_GOAL OF THE EXERCISE_
Could you show all lines in the entries below that contain the string "agent"?

---------- DATA EXTRACTS ----------

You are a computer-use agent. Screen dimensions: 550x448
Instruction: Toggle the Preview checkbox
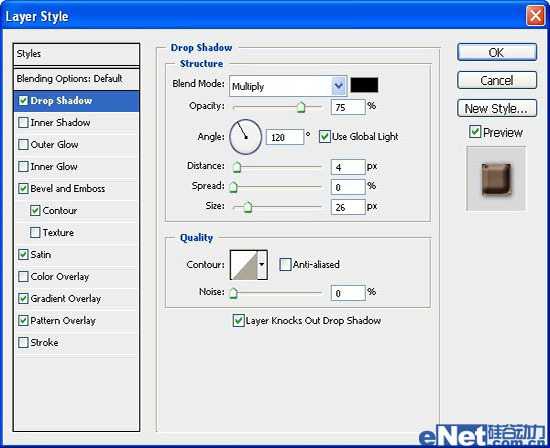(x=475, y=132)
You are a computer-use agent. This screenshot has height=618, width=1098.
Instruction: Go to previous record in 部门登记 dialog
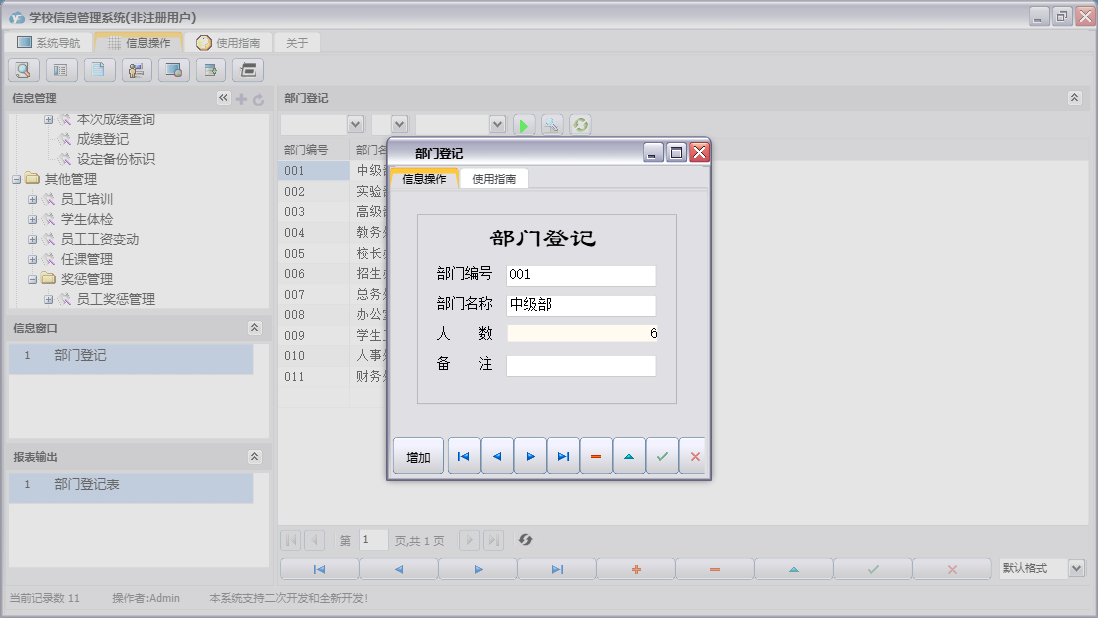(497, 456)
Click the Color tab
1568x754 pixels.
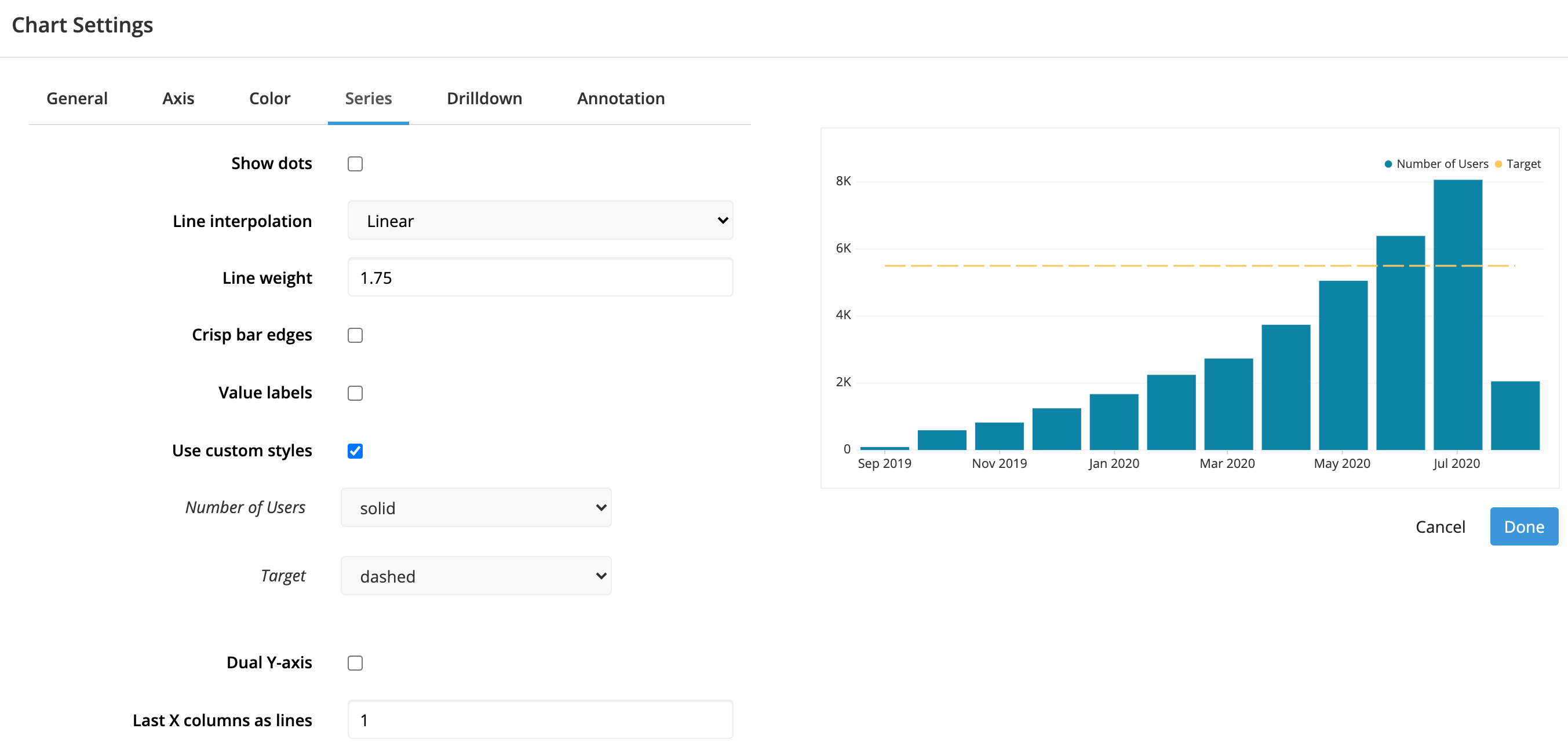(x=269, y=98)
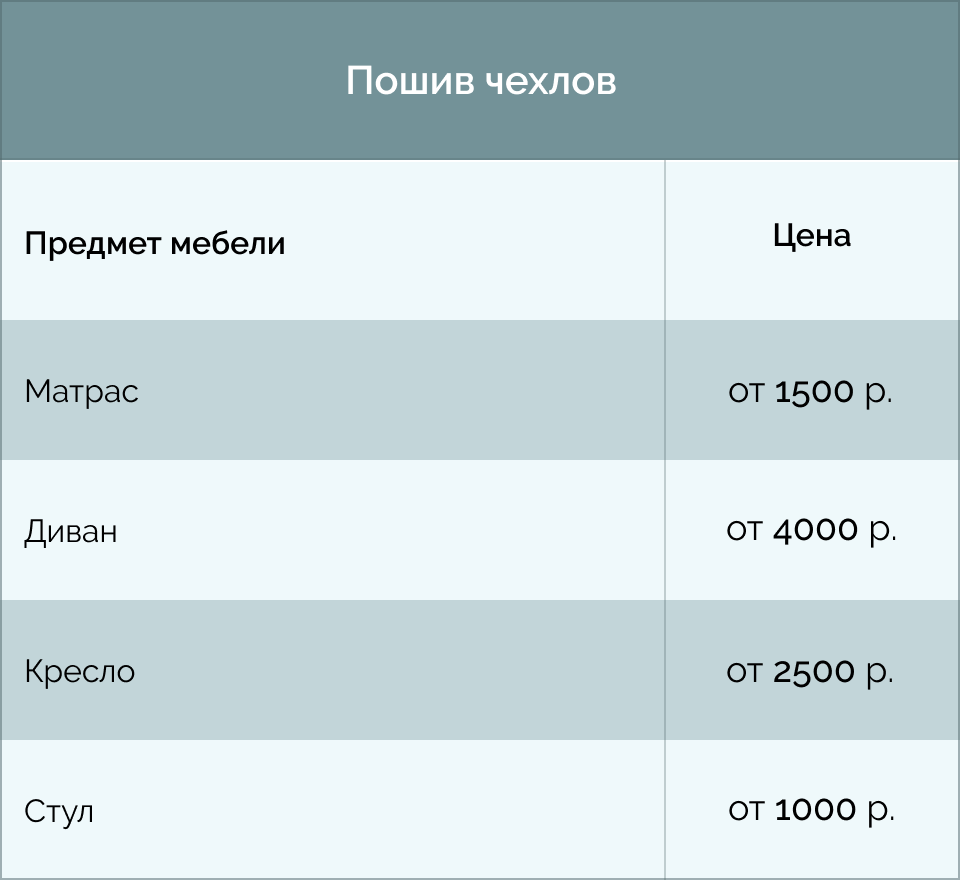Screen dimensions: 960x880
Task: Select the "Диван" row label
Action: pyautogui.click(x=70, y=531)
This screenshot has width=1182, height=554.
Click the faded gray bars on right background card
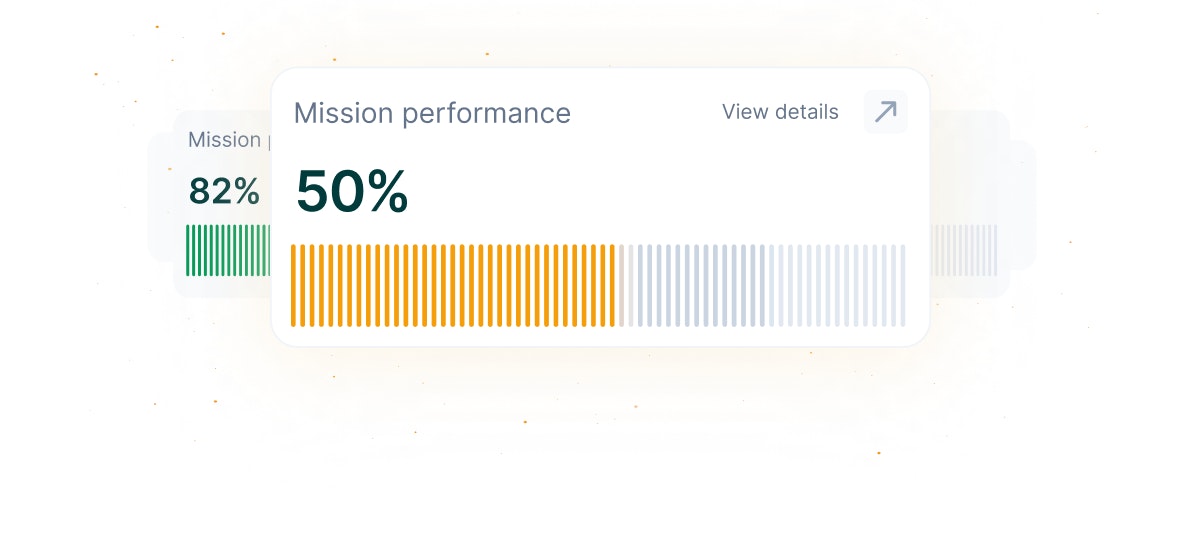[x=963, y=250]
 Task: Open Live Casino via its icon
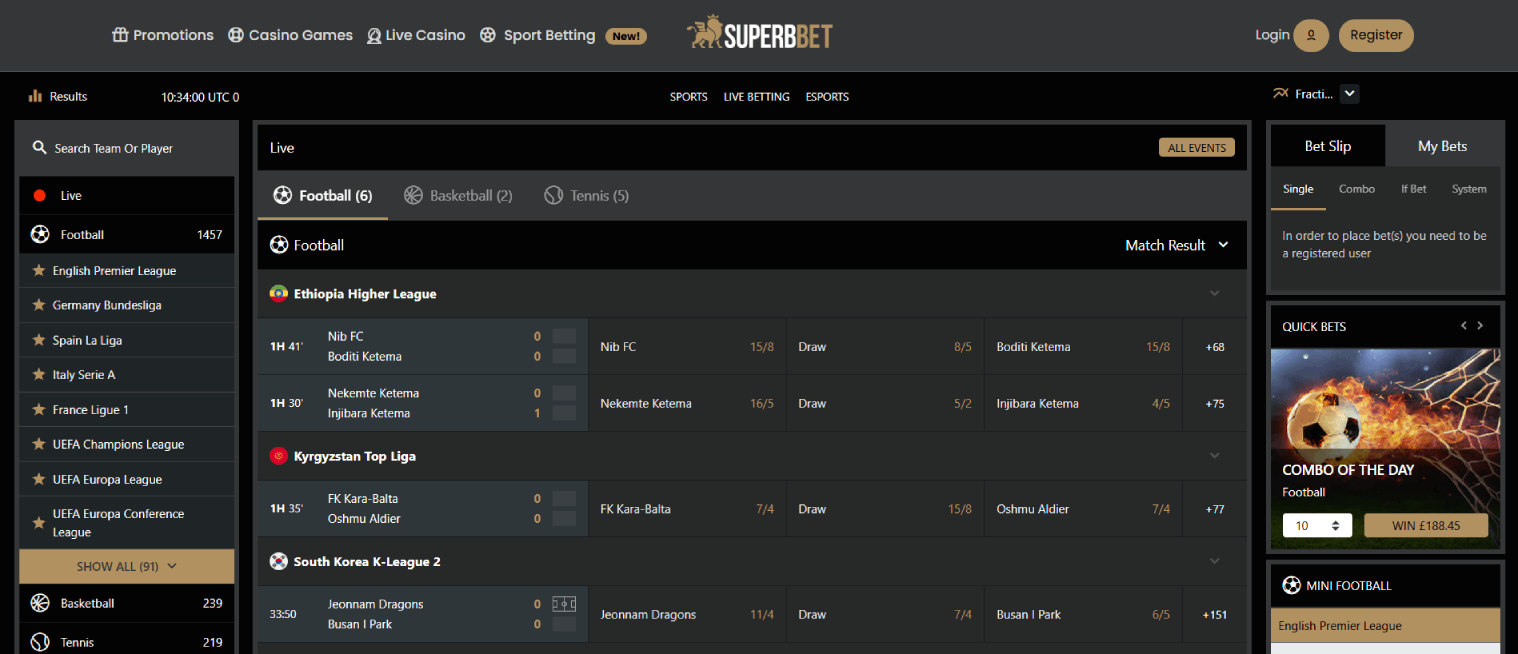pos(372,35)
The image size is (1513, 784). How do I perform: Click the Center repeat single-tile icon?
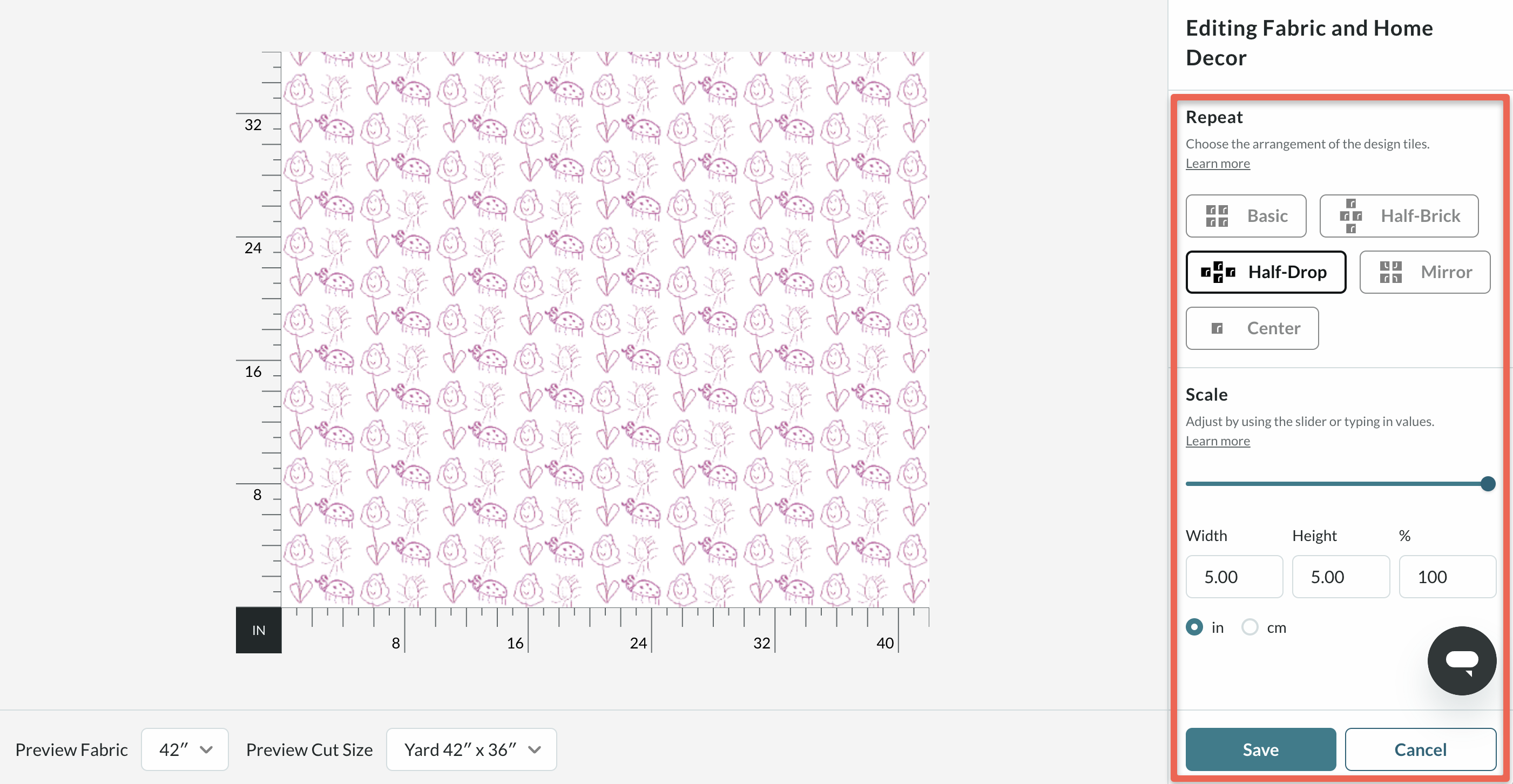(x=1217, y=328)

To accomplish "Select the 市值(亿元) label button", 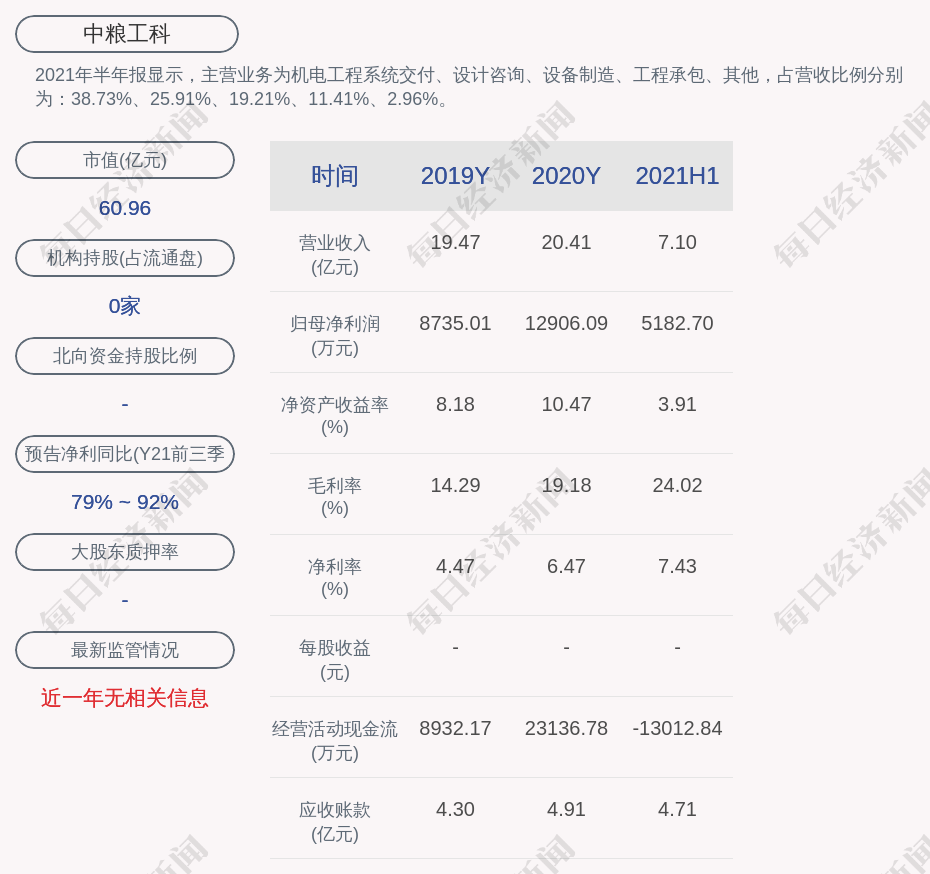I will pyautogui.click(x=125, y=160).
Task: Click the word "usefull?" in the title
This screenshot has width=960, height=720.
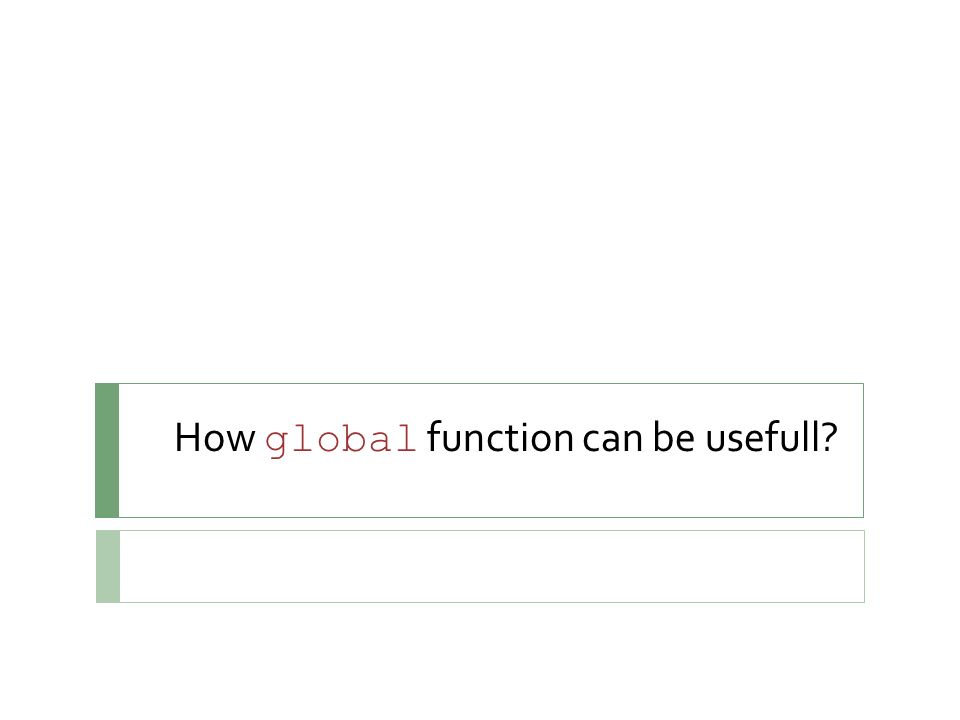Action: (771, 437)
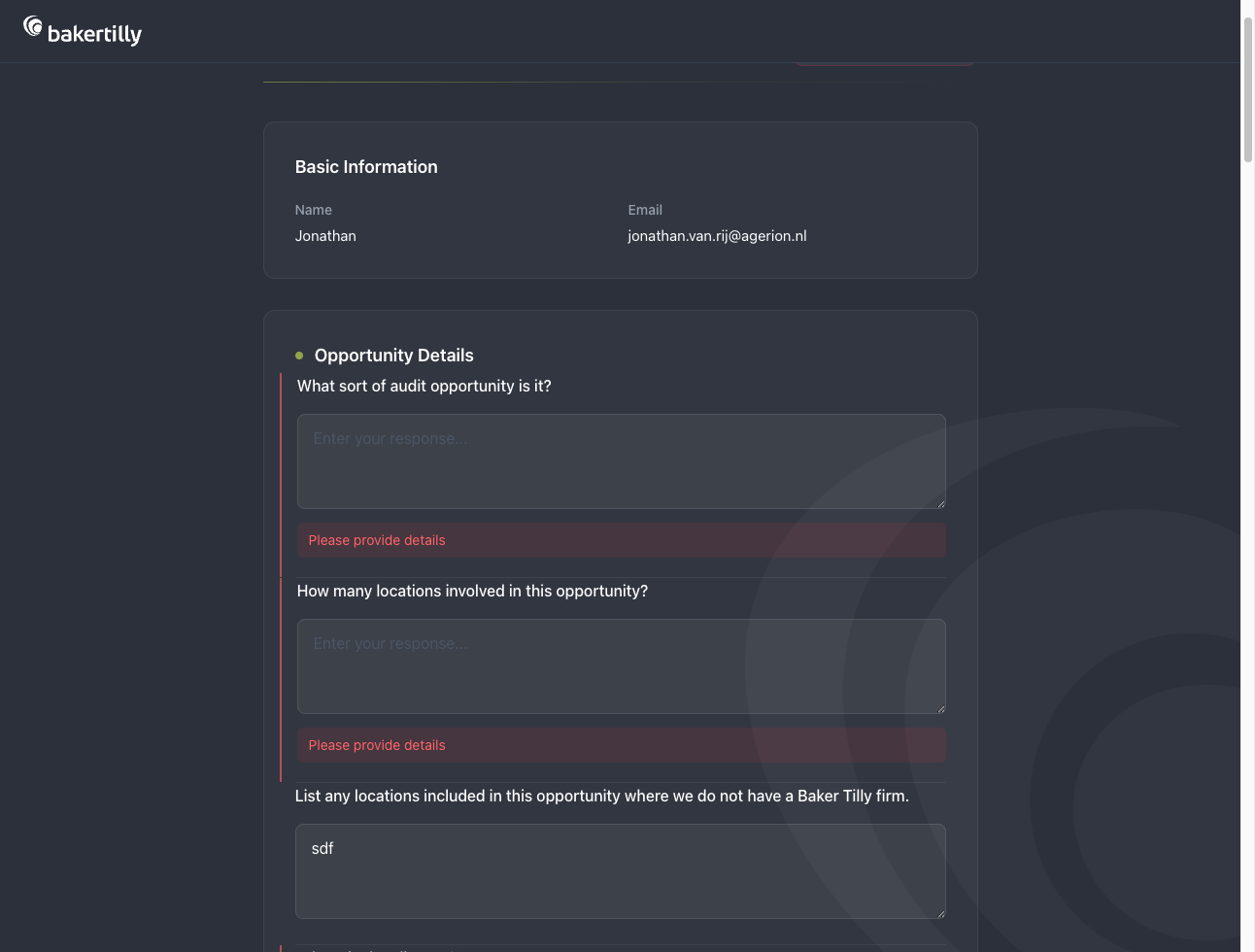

----------

_EXERCISE RESULT_
You are a computer-use agent. Screen dimensions: 550x448
You are a computer-use agent. This screenshot has height=618, width=1098.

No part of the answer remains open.